--- What the task requires ---
Copy the material from the line with "You are a computer-use agent. The width" to the line with "Action: click(161, 682)", keeping every line the same.

━━━━

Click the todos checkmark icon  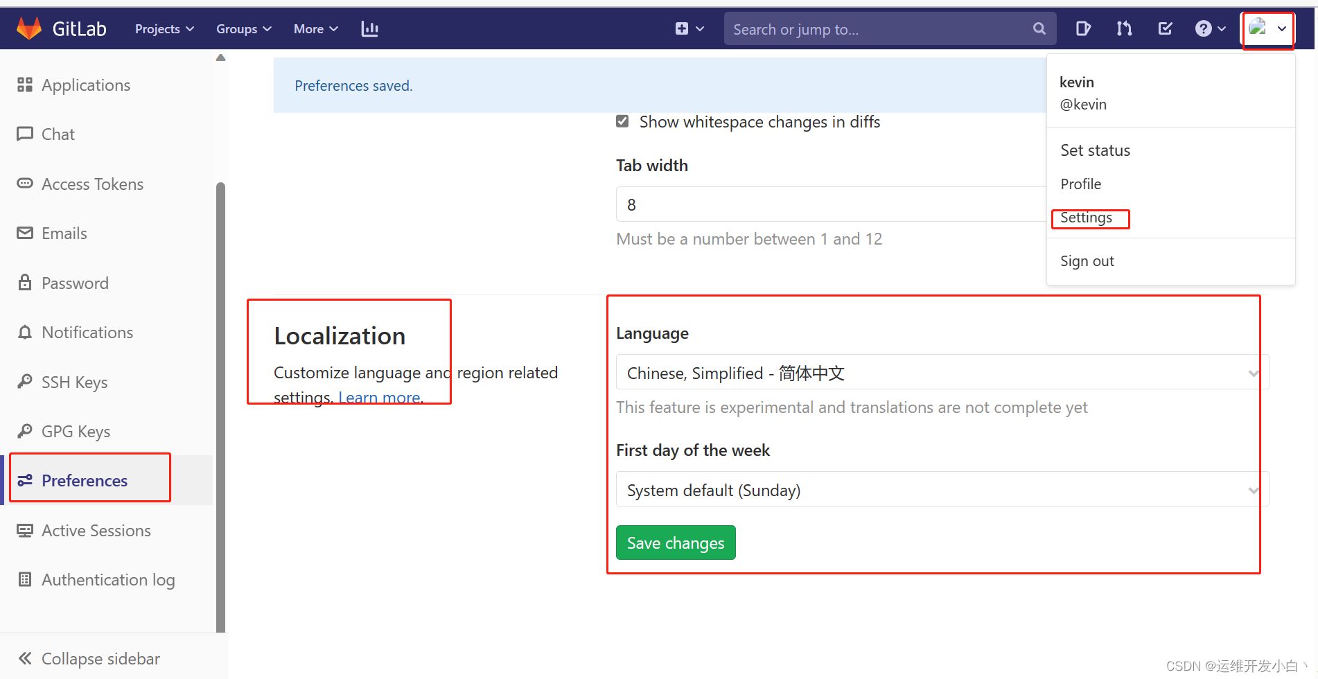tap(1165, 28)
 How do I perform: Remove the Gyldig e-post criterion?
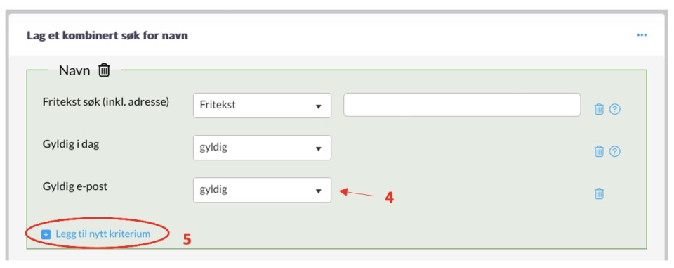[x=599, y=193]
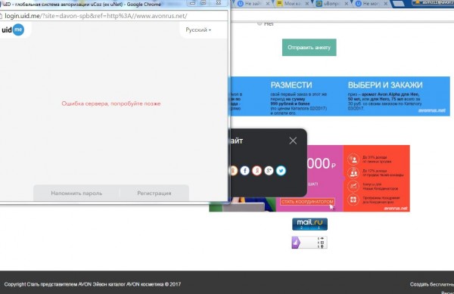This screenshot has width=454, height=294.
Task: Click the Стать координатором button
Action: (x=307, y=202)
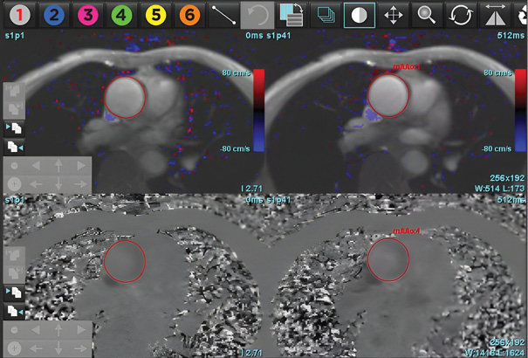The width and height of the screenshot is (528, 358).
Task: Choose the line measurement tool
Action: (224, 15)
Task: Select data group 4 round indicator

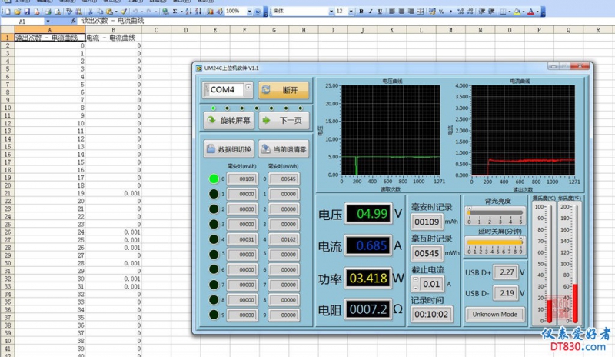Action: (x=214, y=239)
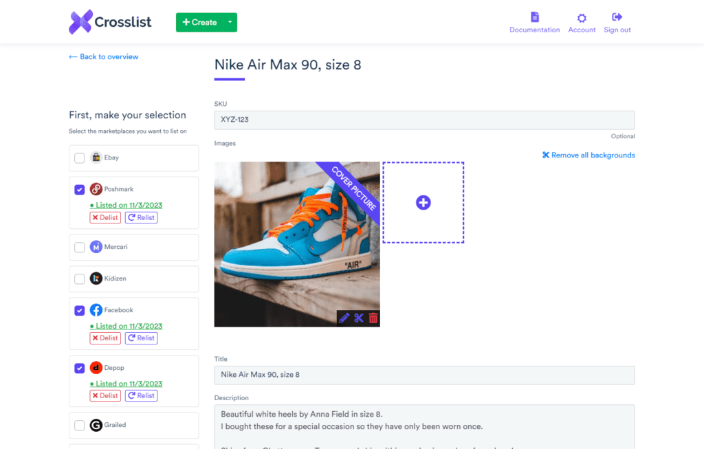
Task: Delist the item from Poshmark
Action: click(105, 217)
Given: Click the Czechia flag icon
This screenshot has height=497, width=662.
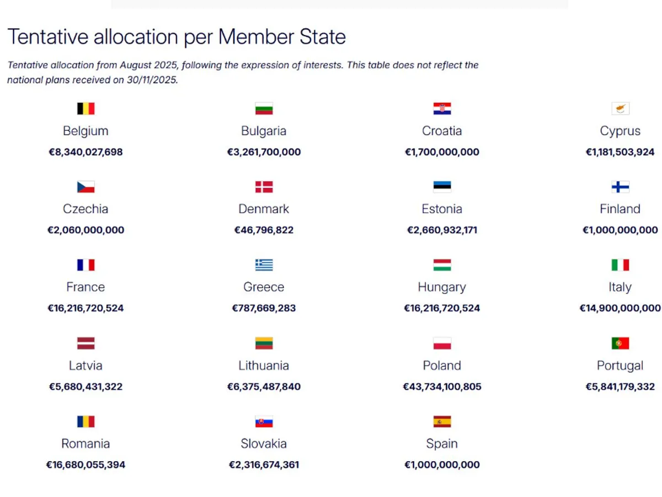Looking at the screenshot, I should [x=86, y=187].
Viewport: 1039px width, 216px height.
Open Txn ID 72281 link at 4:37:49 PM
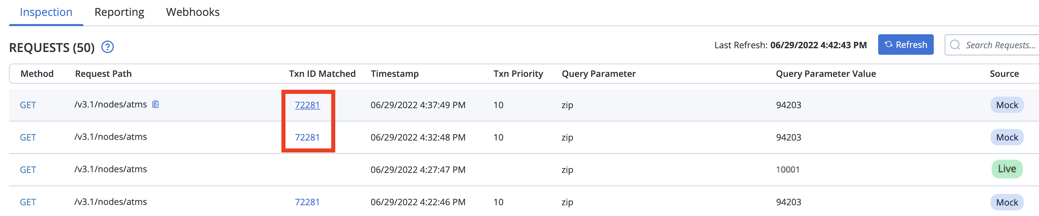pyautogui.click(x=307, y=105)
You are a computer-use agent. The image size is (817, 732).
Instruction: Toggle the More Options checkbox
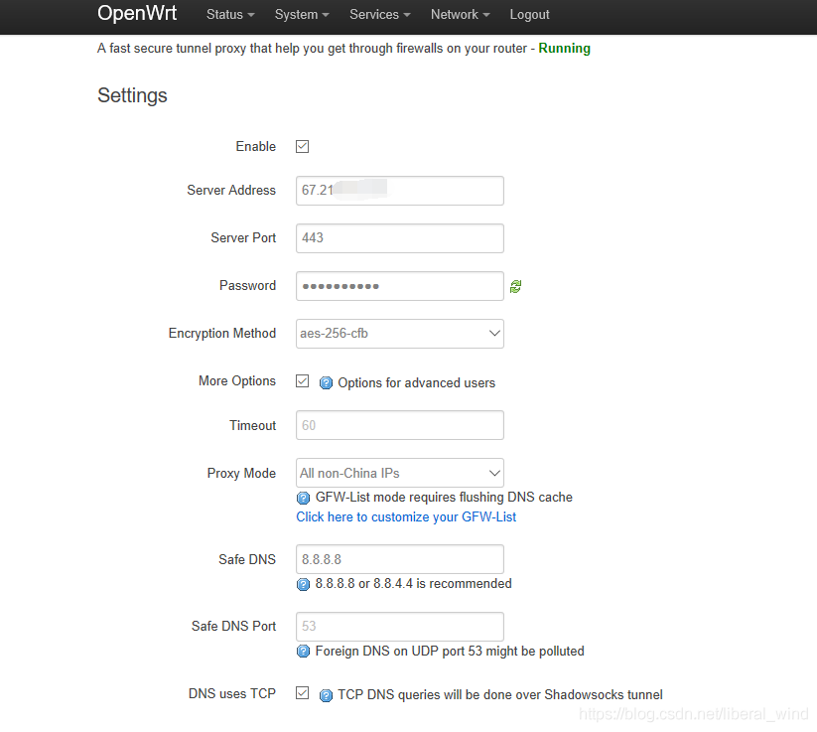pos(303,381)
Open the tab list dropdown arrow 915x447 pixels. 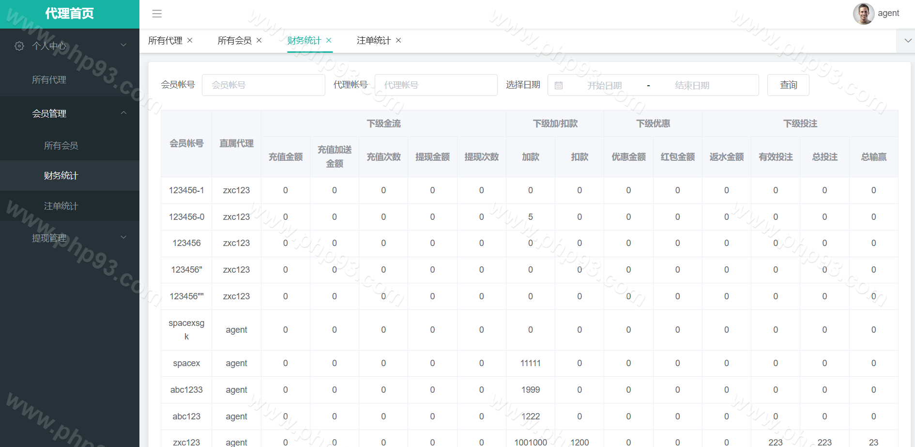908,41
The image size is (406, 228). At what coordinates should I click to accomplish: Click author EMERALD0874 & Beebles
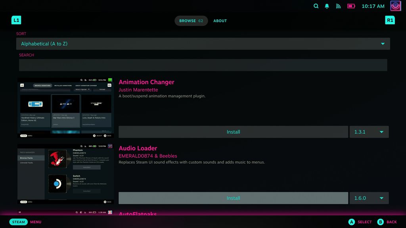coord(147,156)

━━━━

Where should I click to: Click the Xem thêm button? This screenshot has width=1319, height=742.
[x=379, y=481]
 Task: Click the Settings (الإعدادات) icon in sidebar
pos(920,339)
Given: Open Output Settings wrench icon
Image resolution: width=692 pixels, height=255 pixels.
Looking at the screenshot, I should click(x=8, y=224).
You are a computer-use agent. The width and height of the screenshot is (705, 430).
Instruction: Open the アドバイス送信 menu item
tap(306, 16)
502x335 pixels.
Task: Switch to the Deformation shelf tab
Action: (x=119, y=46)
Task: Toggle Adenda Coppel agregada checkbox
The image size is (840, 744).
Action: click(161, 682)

━━━━

--- The solution ---
You are a computer-use agent. The width and height of the screenshot is (705, 430).
Instruction: Open the アドバイス送信 menu item
tap(306, 16)
502x335 pixels.
Task: Switch to the Deformation shelf tab
Action: (x=119, y=46)
Task: Toggle Adenda Coppel agregada checkbox
The image size is (840, 744).
Action: click(161, 682)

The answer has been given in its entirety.